I joined the Baldrige team as a writer/editor in July. I also spent many years before that with a media and training company in Northern Virginia, where I wore a few hats (e.g., graphic designer, editor, and digital strategist).
One reason I’m so proud to work with the Baldrige Program is at the heart of its mission:
“To provide global leadership in the learning and sharing of successful strategies and performance practices, principles, and methodologies.”
For those who question the origins of such leadership, in the words of Baldrige Fellow Dr. Veronica Muzquiz Edwards, CEO of InGenesis and a Baldrige Alumni Fellow, “We’re all going to face challenges, and it’s how we deal with them that creates leadership.”
I could not agree more, whether we’re striving to improve the quality of life for our customers, professional communities, or families. Experience has taught me that we must lead with courage to navigate the unknown, make sacrifices, reframe challenges as growth opportunities, and create a safe environment where everyone can succeed.
Beautiful story! Thanks for sharing. I agree, excellence starts with love, continues with courage and results in a better world for us all.
Thank you, Susan!
Hello Michelle and welcome to the Baldrige family. Being an immigrant myself, I could relate and truly appreciated your article. I could not agree more that we must lead with courage to navigate the unknown making sacrifices along the way!

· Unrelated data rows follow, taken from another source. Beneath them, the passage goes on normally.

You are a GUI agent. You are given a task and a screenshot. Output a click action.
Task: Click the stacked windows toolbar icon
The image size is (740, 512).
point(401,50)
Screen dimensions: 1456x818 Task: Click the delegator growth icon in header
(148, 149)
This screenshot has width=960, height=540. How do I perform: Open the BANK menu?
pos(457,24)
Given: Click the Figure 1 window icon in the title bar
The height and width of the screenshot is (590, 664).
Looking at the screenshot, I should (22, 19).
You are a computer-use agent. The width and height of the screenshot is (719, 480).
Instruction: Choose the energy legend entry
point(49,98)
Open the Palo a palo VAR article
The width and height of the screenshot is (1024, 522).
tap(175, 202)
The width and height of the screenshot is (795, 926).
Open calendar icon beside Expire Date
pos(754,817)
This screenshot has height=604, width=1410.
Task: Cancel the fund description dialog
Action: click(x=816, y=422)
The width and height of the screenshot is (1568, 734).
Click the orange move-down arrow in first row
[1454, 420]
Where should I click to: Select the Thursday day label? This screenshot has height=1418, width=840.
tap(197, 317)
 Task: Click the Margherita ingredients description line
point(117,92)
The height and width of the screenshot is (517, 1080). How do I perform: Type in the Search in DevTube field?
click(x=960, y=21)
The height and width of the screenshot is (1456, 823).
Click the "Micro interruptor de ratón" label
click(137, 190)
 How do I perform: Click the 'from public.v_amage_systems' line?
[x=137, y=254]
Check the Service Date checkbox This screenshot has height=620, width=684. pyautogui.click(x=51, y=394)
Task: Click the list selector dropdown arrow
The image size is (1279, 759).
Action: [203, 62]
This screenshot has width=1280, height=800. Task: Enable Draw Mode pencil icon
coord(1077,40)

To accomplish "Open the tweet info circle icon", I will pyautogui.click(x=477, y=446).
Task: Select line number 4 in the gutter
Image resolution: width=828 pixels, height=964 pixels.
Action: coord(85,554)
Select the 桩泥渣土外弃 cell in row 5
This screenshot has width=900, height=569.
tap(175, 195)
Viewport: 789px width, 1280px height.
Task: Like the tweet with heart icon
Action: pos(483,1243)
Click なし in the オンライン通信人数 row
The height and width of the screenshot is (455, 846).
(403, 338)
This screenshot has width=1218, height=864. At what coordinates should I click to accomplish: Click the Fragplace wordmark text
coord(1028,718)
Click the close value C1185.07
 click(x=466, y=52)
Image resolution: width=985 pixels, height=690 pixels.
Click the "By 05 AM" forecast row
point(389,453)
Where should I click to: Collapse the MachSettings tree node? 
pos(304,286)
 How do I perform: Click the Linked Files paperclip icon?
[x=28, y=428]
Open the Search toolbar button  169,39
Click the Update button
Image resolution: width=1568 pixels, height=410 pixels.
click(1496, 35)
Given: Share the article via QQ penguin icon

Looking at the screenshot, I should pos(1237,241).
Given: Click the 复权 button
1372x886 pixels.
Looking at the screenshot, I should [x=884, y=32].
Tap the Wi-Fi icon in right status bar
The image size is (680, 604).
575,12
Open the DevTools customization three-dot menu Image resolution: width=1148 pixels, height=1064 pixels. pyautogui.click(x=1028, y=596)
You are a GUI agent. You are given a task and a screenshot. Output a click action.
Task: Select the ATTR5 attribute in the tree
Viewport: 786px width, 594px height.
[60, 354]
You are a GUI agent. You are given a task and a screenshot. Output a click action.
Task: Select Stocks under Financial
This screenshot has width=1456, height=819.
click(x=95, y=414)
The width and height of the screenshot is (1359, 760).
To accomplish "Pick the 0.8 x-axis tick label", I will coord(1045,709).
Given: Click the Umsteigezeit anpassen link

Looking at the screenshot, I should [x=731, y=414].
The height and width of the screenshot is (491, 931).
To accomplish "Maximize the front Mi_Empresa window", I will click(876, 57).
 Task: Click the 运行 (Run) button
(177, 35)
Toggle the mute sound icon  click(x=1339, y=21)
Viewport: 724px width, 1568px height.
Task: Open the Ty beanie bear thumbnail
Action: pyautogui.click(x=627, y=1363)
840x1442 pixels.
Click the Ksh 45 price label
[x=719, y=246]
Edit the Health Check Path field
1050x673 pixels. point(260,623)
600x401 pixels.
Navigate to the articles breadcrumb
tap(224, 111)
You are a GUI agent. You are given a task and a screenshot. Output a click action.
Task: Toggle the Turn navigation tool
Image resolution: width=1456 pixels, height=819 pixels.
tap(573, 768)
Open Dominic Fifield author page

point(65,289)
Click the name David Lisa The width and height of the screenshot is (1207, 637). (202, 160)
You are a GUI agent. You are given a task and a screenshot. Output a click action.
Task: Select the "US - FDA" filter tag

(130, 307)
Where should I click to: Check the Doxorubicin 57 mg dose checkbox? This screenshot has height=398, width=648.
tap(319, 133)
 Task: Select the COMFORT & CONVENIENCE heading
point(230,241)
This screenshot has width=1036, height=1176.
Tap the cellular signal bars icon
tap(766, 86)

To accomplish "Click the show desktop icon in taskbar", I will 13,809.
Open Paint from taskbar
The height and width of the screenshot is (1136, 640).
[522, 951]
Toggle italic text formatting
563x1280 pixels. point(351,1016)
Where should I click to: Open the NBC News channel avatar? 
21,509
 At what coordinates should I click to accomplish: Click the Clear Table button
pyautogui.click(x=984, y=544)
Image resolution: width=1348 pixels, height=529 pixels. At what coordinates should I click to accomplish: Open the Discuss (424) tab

Hi Miriam, I really appreciate your warm welcome!
Michelle, "thank you!!" for the story of your parents bold effort to a life of freedom. Wow, this is no doubt a proud element of your family's heritage. I have enjoyed my association with the Baldrige community, only yesterday reminding myself of some of the origin-elements for the criteria being linked to principals from quality gurus Deming and Juran. Thank you, for your service as a writer/editor at NIST's Baldrige Performance Excellence program. DF
Thank you for your positive feedback, David!